Monsignor
- Born: 7 December 1854 Zwolle, Holland
- Died: January 5, 1900 (aged 45) Hyeres, France
- Venerated in: Roman Catholicism
- Beatified: 25 July 2017

= Francis Xavier Kroot =

Francis Xavier Kroot, was a missionary priest of the Saint Joseph's Missionary Society of Mill Hill and founder of the congregation of the Sisters of Our Lady of Fatima. He was declared Servant of God on 25 July 2017.

== Early life ==
Francis was born to Henry Kroot and Joanne Schrauwerson on 7 December 1854 at Zwolle, Holland. He attended a Catholic boarding school at Roermond, Holland, where he studied music, and calligraphy and mastered French, German and Italian.

== Priesthood ==
Francis studied at the minor seminary at Culemborg and completed his philosophy and theology from St. Josephs Seminary, Mill Hill London. He was ordained a priest on 8 June 1878 by Herbert Vaughan.

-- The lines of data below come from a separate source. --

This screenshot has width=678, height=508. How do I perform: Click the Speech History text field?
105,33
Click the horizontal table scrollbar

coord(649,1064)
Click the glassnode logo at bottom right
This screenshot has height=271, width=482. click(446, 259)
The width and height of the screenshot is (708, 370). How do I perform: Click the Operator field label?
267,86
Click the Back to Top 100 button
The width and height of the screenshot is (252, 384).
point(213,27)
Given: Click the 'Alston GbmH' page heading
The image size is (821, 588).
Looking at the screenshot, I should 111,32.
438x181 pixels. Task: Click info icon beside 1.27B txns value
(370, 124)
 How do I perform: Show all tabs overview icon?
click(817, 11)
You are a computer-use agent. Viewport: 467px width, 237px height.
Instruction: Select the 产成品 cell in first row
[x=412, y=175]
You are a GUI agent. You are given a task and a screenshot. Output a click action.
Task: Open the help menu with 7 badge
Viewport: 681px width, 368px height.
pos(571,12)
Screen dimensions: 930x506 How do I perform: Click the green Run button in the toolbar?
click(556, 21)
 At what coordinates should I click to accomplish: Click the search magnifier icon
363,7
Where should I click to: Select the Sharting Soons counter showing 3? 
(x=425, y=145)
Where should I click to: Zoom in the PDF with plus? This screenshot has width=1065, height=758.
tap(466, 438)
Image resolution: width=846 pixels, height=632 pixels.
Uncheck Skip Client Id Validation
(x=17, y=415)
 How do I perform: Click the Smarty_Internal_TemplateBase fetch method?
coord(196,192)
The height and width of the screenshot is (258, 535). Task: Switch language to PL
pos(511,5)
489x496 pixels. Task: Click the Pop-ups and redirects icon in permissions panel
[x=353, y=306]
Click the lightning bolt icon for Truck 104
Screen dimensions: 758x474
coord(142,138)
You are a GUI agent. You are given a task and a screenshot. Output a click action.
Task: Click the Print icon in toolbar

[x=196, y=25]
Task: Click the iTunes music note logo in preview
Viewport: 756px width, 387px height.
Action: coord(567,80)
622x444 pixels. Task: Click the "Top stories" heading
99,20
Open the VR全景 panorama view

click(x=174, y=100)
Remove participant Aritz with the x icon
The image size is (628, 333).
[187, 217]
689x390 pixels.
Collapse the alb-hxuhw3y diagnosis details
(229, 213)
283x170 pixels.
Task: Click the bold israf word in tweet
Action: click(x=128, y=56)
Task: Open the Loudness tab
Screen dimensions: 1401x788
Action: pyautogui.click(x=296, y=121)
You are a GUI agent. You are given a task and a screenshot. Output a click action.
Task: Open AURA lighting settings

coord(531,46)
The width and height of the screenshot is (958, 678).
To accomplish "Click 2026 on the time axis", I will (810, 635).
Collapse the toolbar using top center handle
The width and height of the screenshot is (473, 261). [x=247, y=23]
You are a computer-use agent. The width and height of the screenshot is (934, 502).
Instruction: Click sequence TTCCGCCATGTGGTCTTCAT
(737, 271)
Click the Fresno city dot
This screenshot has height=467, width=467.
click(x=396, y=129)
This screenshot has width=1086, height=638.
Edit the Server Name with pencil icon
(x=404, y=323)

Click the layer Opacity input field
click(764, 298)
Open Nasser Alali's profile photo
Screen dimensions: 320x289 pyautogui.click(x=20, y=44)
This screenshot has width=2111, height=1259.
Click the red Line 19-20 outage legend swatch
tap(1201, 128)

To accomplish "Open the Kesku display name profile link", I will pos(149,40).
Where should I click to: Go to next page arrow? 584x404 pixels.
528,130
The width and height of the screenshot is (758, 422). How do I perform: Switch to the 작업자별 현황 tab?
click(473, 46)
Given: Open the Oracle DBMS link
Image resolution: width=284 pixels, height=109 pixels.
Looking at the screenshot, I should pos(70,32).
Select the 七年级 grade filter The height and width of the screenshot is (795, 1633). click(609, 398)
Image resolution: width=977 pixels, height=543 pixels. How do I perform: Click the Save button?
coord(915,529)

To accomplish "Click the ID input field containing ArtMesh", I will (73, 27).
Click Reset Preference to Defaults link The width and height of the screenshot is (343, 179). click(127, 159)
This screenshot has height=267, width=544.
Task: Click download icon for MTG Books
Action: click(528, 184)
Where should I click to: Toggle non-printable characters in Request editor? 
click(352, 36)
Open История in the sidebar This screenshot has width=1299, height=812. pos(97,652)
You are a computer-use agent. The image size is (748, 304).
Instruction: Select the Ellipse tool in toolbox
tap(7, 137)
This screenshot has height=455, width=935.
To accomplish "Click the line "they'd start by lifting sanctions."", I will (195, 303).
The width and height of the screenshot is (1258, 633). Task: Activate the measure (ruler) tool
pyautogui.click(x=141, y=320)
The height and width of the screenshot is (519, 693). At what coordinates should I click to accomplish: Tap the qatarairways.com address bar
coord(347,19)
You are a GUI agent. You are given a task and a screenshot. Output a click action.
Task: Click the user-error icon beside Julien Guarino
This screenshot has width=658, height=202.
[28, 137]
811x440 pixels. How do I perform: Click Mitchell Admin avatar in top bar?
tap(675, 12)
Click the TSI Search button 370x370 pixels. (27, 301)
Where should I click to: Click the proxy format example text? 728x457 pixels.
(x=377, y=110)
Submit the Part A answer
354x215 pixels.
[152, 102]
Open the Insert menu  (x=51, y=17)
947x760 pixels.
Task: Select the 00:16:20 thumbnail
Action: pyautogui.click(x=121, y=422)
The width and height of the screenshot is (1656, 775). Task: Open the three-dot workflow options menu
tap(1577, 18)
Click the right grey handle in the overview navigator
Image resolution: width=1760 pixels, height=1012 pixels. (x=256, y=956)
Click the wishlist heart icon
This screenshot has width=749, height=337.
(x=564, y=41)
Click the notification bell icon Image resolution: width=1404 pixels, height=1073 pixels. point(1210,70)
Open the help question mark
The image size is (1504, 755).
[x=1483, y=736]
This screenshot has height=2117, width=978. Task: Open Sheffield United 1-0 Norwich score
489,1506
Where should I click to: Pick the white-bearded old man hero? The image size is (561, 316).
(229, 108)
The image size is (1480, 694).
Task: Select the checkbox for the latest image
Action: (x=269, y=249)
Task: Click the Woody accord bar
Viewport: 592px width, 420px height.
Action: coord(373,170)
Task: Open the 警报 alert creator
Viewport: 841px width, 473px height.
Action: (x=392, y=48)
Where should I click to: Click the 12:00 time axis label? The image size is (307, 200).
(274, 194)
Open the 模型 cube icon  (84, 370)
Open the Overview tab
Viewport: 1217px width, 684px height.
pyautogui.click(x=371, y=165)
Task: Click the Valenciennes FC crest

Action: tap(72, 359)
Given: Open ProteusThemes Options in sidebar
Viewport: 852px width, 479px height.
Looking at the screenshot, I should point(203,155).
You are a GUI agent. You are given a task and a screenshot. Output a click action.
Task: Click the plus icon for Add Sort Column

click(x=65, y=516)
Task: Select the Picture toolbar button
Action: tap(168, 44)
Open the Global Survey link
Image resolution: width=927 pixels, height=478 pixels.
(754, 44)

== Missionary and founder ==
On 8 August 1878, Francis was sent to Madras, India as a missionary priest where he served as Seminary Rector at Nellore. In 1897 he served as the Army Chaplain of Fort St. George, Madras, and also an Editor of Catholic Watchman magazine. He founded the congregation of the Sisters of Our Lady of Fatima on 8 February 1893 at Bellary, Karnataka.

== Death ==
Due to health issues, Francis, had to return to Europe for treatment. He died at the St. Mary of the Angels' Hospital, at Hyeres, France on 5 January 1900. His mortal remains were brought back to Pune, India and interred at Fatima Sisters Generalate chapel in June 1988.

== Canonisation ==
Francis was declared Servant of God on 25 July 2017.